The program started in 2011 with 15 communities in Mahmood Raqi and Kohistan districts of Kapisa province and in Bamyan city and Yakawlang district of Bamyan province. The Court Trial Monitoring program now targets districts of Bamyan, Kapisa, Nangarhar, Balkh and Kunduz provinces in order to monitor criminal and civil trials through local communities. So far, around 2122 trials have been monitored by local volunteers/ Monitors.

The following methodology is used to empower citizen and increase the integrity of the judiciary through Court Trial Monitoring. The steps of the CBM-T program are as follows:

  1. Choosing Communities
    Similar to other Integrity Watch initiatives, the CBM-T program draws on community participation to establish the legitimacy of its objects. “Community” for this program is defined by Community Development Councils, civil society actors, traditional Shuras and legal service providers.
  2. Choosing Monitors
    Each participating community is asked to provide two local monitors who will work together. Local monitors must be literate, have good reputation within the community and able to volunteer several days each month to monitor court activities. In the case where a community does not have two literate adults, an illiterate adult paired with a literate adult is acceptable. Integrity Watch seeks to ensure that 50% of its local monitors are female.
  3. Training of Local Monitors (LM)
    The local monitors receive specific trainings on legal issues in order to upgrade their legal knowledge and improve their monitoring skills. Apart from Integrity Watch, other national and international organizations such as UNAMA, IDLO, NRC, and Independent Human Rights Commission have organized and conducted legal training for the local monitors. IWA’s LMs used to take part in these training sessions as well.
  4. Monitoring the Courts
    Integrity Watch aims to have its Trial Monitors monitor every criminal and civil case that is openly held and takes place in the courts in the targeted districts. Across all courts, Integrity Watch expects to monitor around thousand in a year.
  5. Building Relation with Court Authorities
    Local Monitors and monitoring program representatives meet with each judge whose proceedings will be followed, to introduce their activities and individual monitors. The monitored court officials sometimes are defensive, critical or even aggressive towards trial monitoring if they perceive it to be an intrusive activity that questions their competence and authority. Against this background, meetings with judicial officials represent a unique opportunity to show the program’s good intentions and professionalism. Meeting with individual judges enable the judges to recognize the presence of local monitors in their courtroom or office and be aware of their functions in advance of monitored proceedings. Experience shows that conducting a meeting with judges in advance has improved access to the hearings and facilitates the resolution of any problems that may arise.
  6. Local Advocacy
    The program’s eventual recommendation is more likely to be implemented if there is mutual trust between the program staff and the justice sector. Therefore the local monitors regularly meet with the judges. One of the main reasons of having regular meetings with judges is to share the valuable observations of the local monitors collected during the trial monitoring as the aim of the trial monitoring is to foster justice-system reform. Since local monitors observe a problem, they are in a unique position to give a first impression on its possible causes.

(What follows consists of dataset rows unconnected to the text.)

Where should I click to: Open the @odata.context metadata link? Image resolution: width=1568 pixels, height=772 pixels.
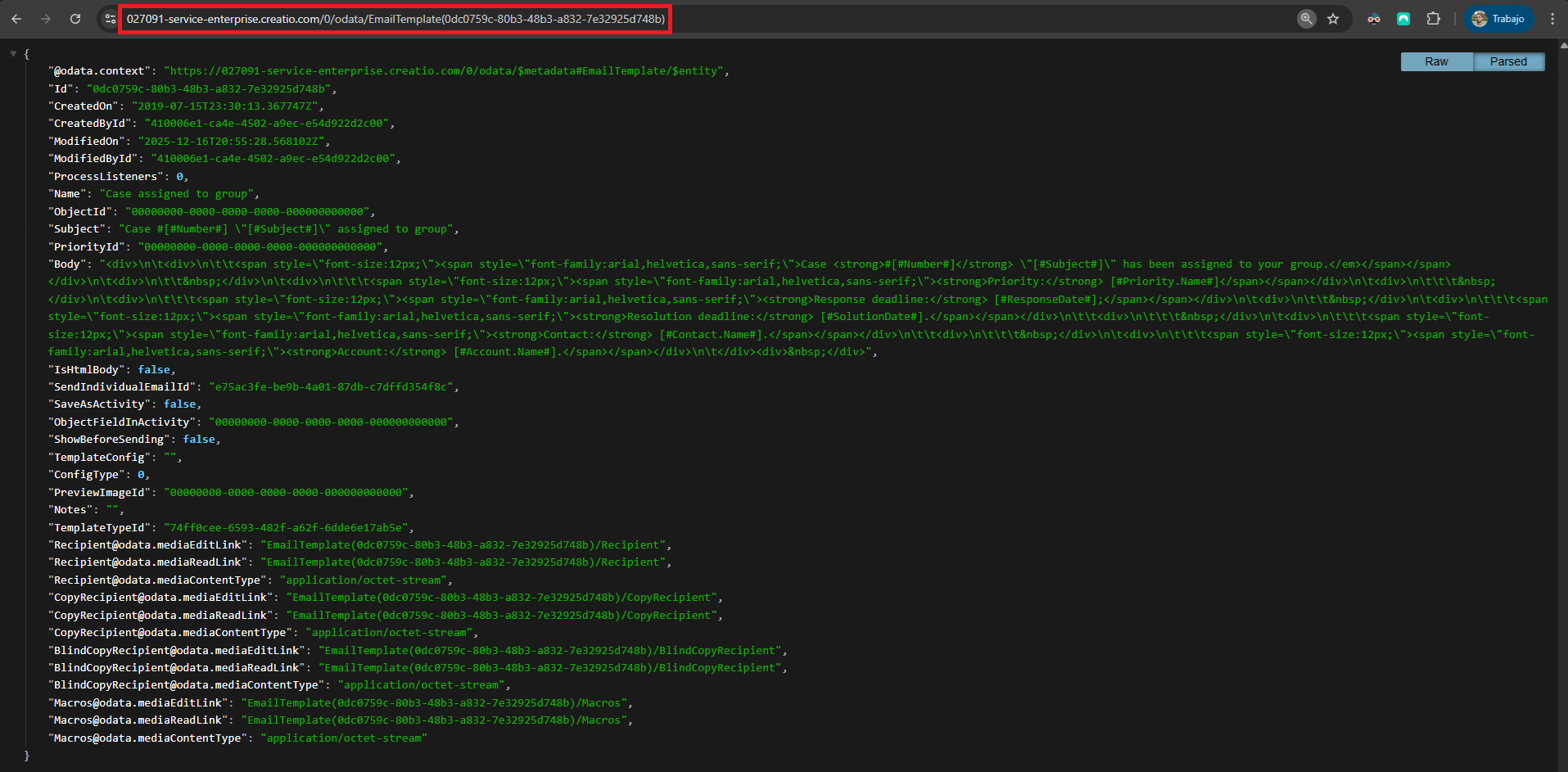445,71
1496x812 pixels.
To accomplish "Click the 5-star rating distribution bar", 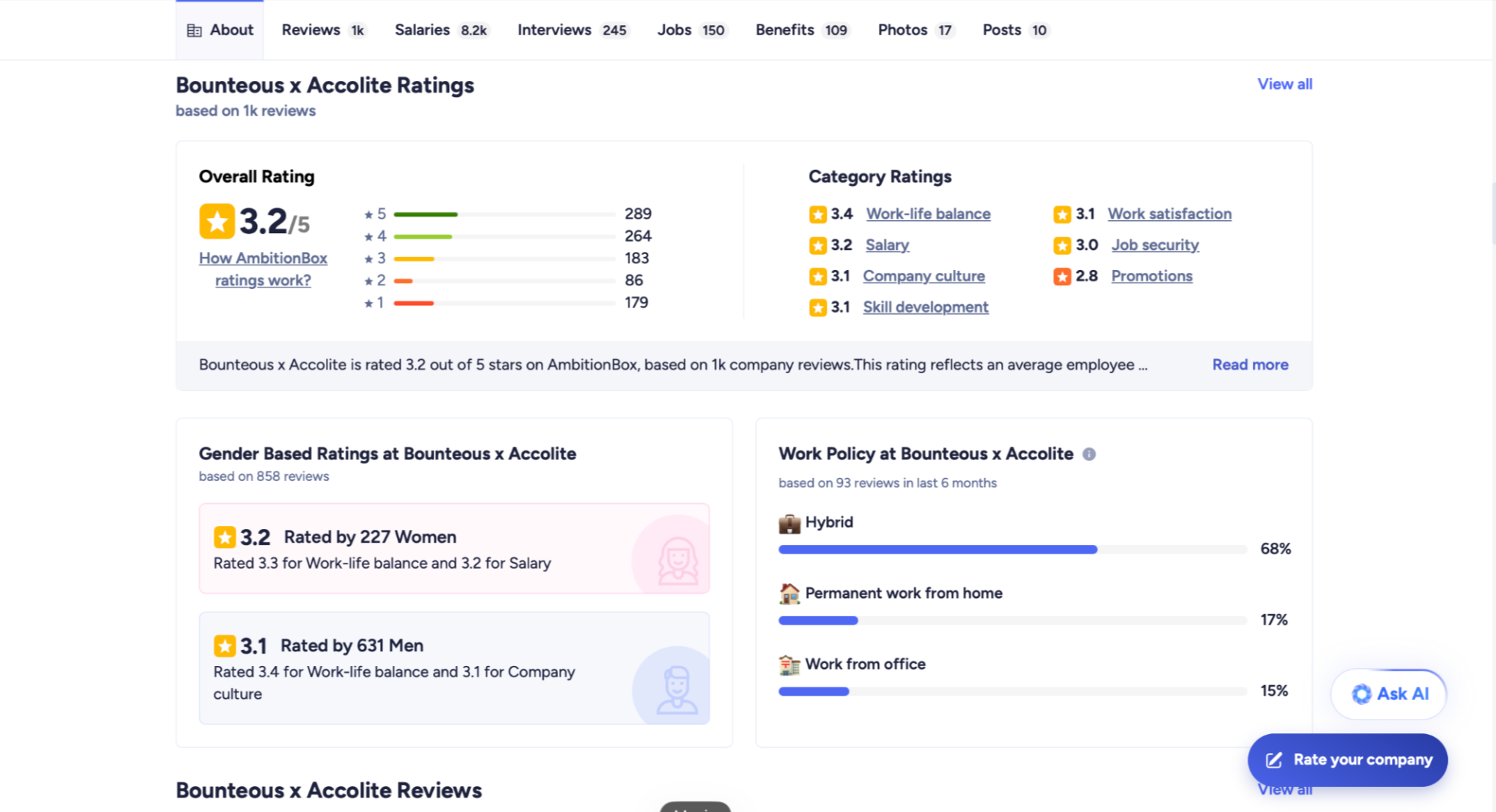I will tap(504, 215).
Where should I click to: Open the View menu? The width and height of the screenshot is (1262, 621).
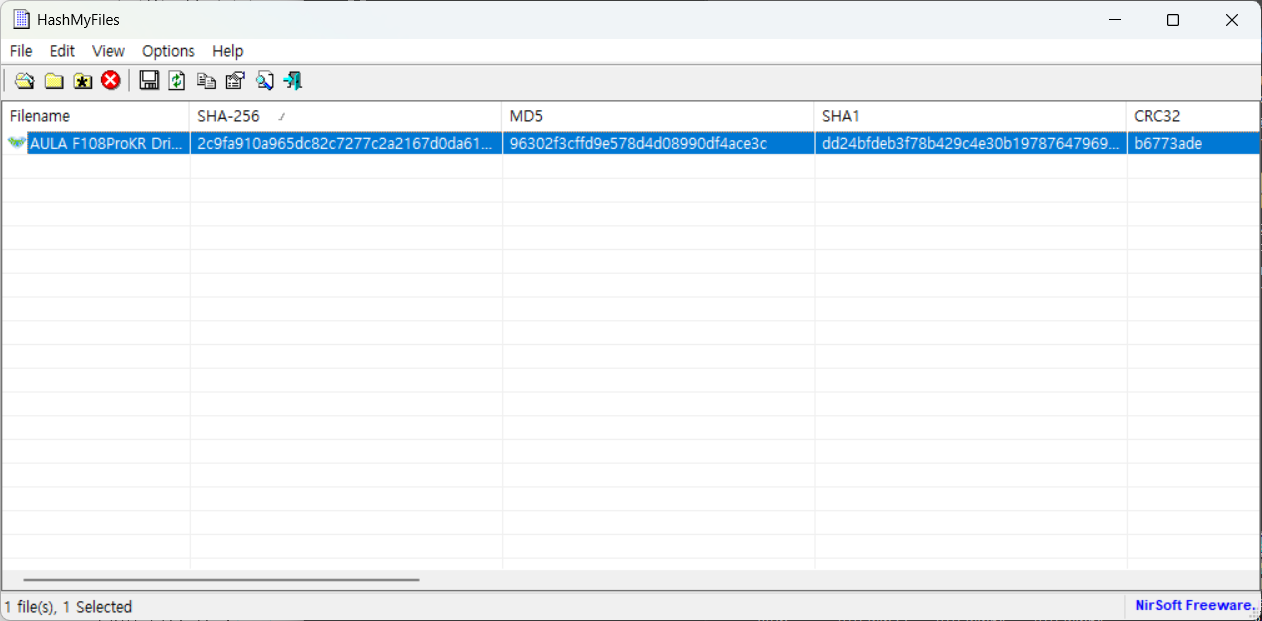(x=108, y=51)
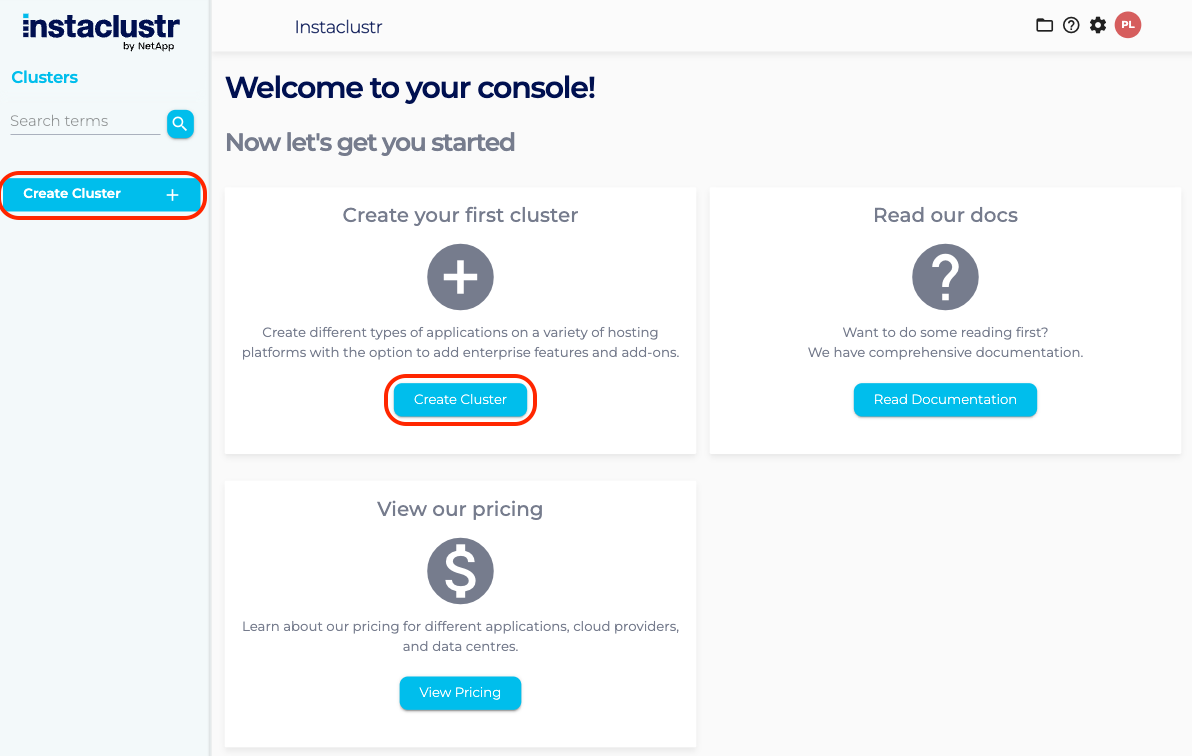Click the Instaclustr title in header
1192x756 pixels.
click(338, 27)
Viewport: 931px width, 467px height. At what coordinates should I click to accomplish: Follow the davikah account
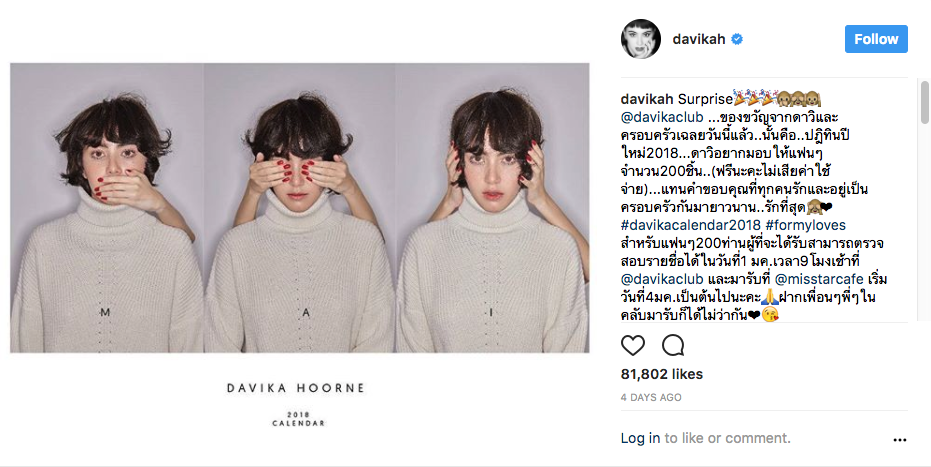(x=876, y=39)
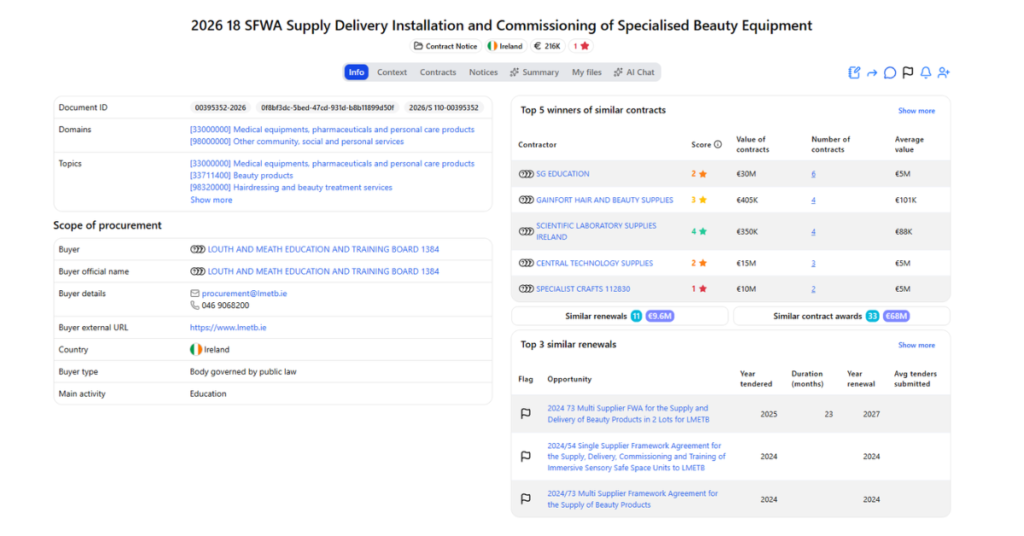1024x536 pixels.
Task: Open the AI Chat tab
Action: 633,72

On a more broader level, once data from each of the courts in a province is collected, Integrity Watch engages in advocacy efforts with the provincial governor, judges and prosecutors in order to address areas of concern that have been identified.

During its pilot phase, Integrity Watch documented the lessons learned from the methodology but also impact levels as well. Integrity Watch has found several key impacts to this project including increased transparency in judicial decision-making, increased awareness of the official rule of law system, citizen empowerment and valuable data that can help and promote higher integrity in the judiciary system. To date there has been a strong interest across the communities in the four provinces covered under this program to participate in the Court Trial Monitoring program.